Hands up who wants to sue Tesco? If that sounds like fun, and if you were a Tesco shareholder last September, a US legal outfit called Scott + Scott wants to hear from you.
It says the supermarket chain’s £263m overstatement of profits last year caused “a permanent destruction of value to shareholders”. It thinks compensation is due – lots of it. It’s talking 50p to 70p per share, which is roughly £5bn.
What a load of nonsense. Or, more politely, this intended claim is an import from American litigation culture that we could happily live without. There are at least three reasons why sensible Tesco shareholders should tell Scott + Scott to find other ways to chase fees.
First, shareholders own Tesco, so they would, in effect, be making a claim against themselves. In practice, of course, life doesn’t work so simply. One set of shareholders – the litigiously minded – would be hoping to benefit at others’ expense. That is unfair.
Second, how does one measure “a permanent destruction of value”? Tesco’s share price is 20% higher today than it was on the day the company confessed to the overstatement. Of course, it might have been higher still if profits had been stated accurately in the first place. But how can one hope to separate a permanent and a temporary loss of value? It’s impossible.
Third, the appropriate bodies to investigate a profit overstatement by a major quoted company are the Serious Fraud Office and the Financial Reporting Council. Both are on the job and their findings are awaited eagerly, not least by Tesco’s former bosses and its auditors.
In the meantime, Tesco shareholders should take a stand against litigation creep. There will be times when it is right to sue companies that have made serious accounting mistakes. This is not one.
“The rate of change that we have seen in FTSE 100 companies over the last four years has been remarkable,” says Lord Davies, the government’s champion of women on boards.

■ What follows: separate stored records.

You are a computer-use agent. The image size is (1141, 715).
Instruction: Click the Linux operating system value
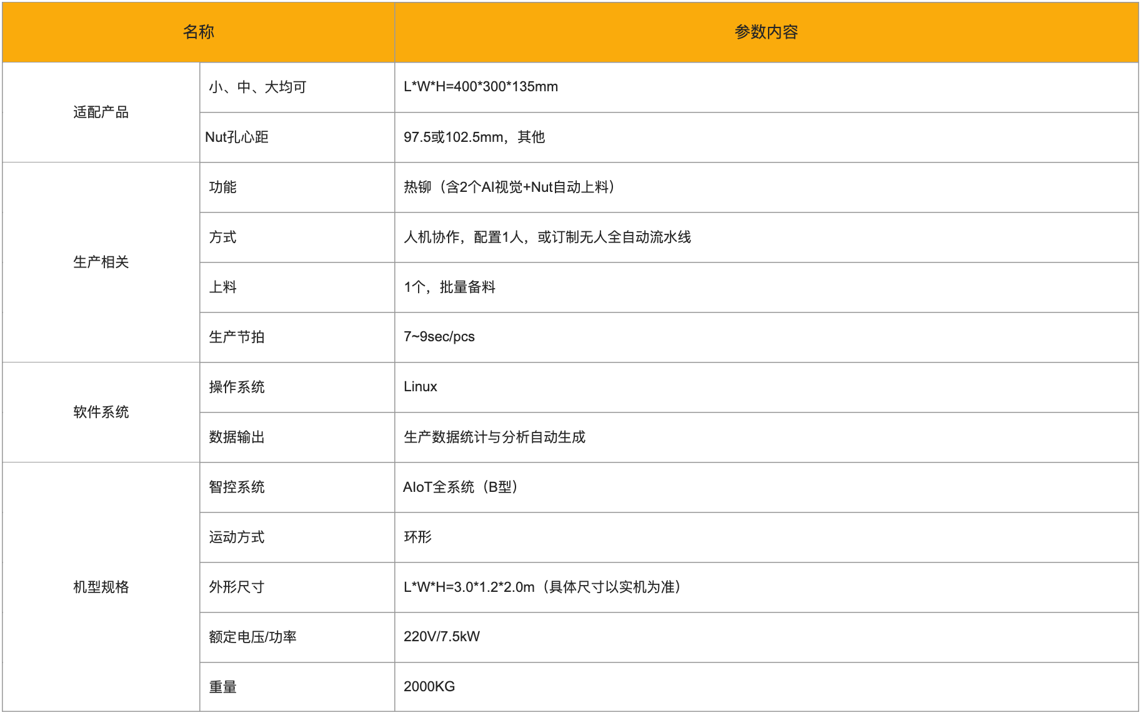pyautogui.click(x=420, y=387)
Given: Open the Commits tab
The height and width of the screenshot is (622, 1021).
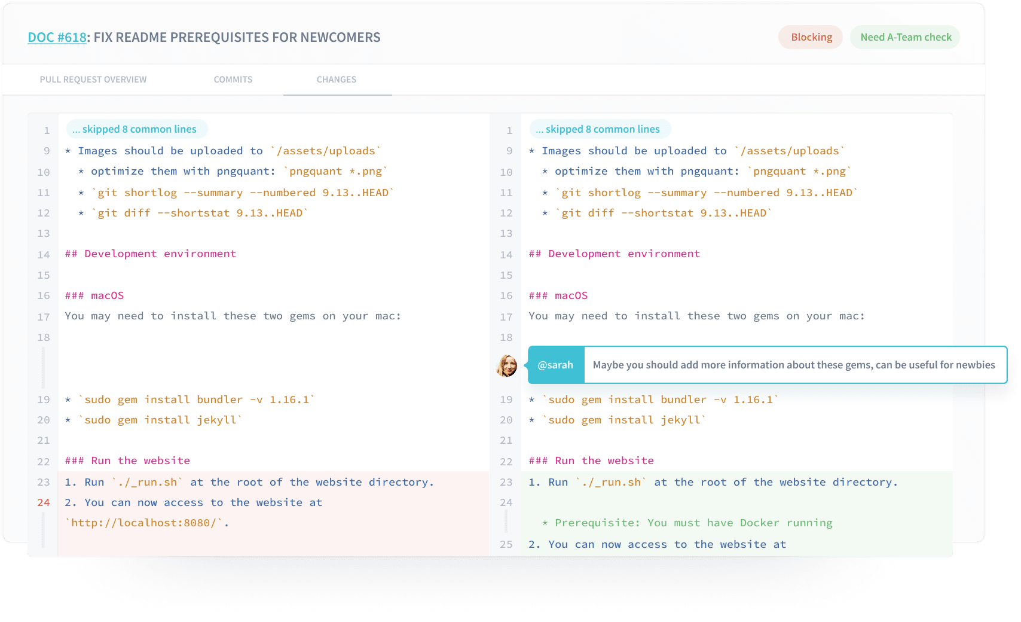Looking at the screenshot, I should point(233,80).
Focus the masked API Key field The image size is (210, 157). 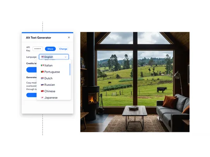(x=38, y=49)
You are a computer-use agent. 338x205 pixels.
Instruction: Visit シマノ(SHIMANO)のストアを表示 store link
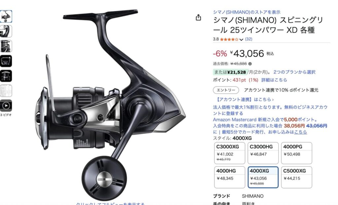247,12
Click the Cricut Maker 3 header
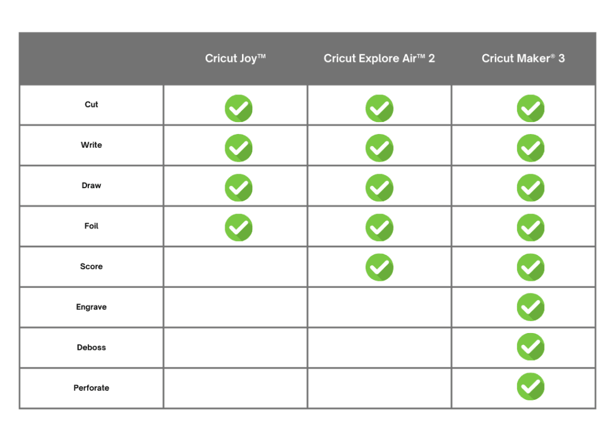Image resolution: width=615 pixels, height=422 pixels. point(523,58)
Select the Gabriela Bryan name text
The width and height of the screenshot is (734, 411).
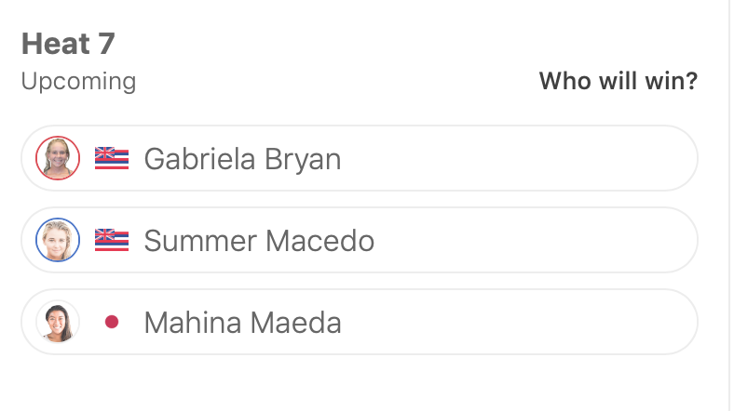pos(242,159)
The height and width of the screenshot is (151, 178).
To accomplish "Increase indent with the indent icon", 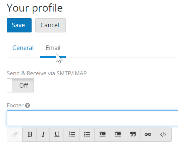I will tap(117, 135).
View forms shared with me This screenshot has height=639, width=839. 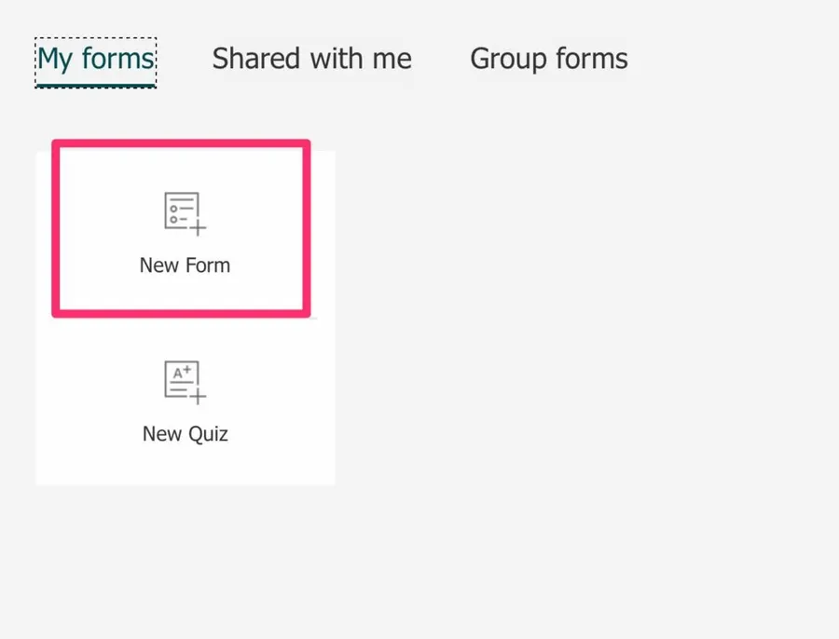coord(311,59)
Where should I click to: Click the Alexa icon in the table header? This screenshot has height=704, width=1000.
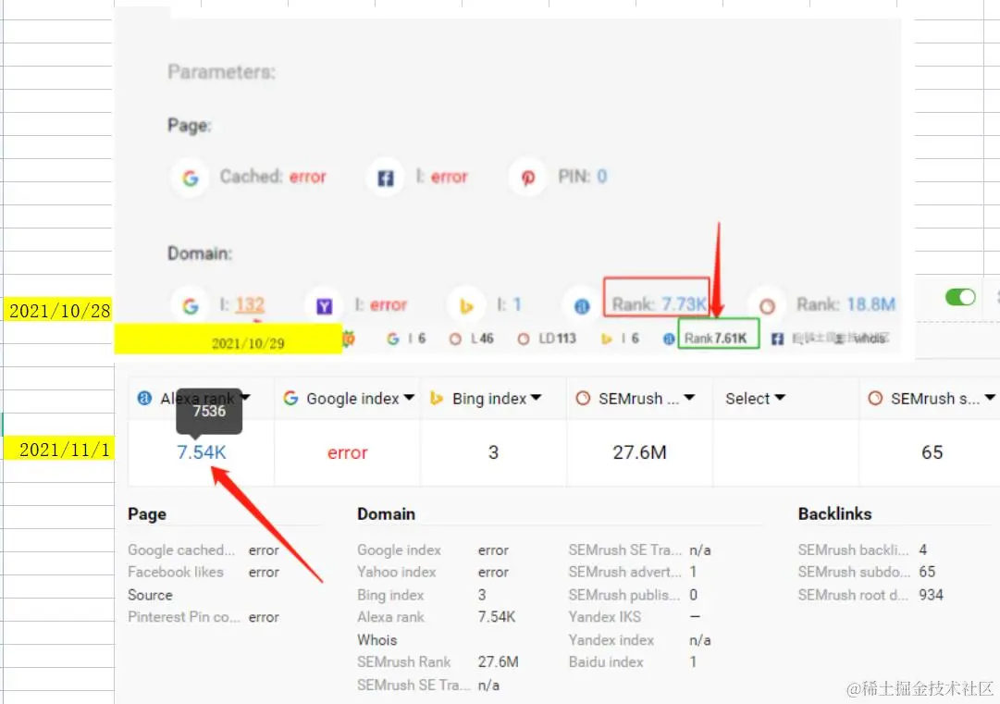pyautogui.click(x=144, y=398)
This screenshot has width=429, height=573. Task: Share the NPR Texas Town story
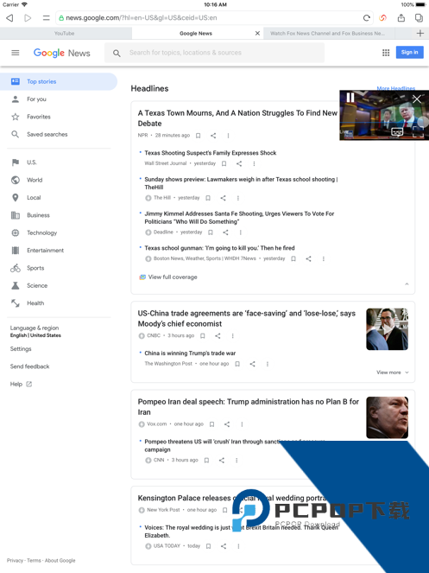(213, 136)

A near-doubling, to 23.5%, in women’s representation is indeed worth cheering. But “remarkable” is overdoing it. Davies’ own target, set in his 2011 report, was 25% by 2015. In other words, his theoretical deadline for one-quarter representation passed three months ago, which is not quite so impressive. Still, the target should be met this year, which is perhaps the main thing.
But the idea that the rest of the corporate world would follow the FTSE 100 firms’ lead must also be viewed as a work in progress. Among the biggest companies, the percentage of women in executive roles has risen from 5.5% to 8.6% since 2011; but among the medium-sized FTSE 250 companies, the ratio is unchanged at 4.6%.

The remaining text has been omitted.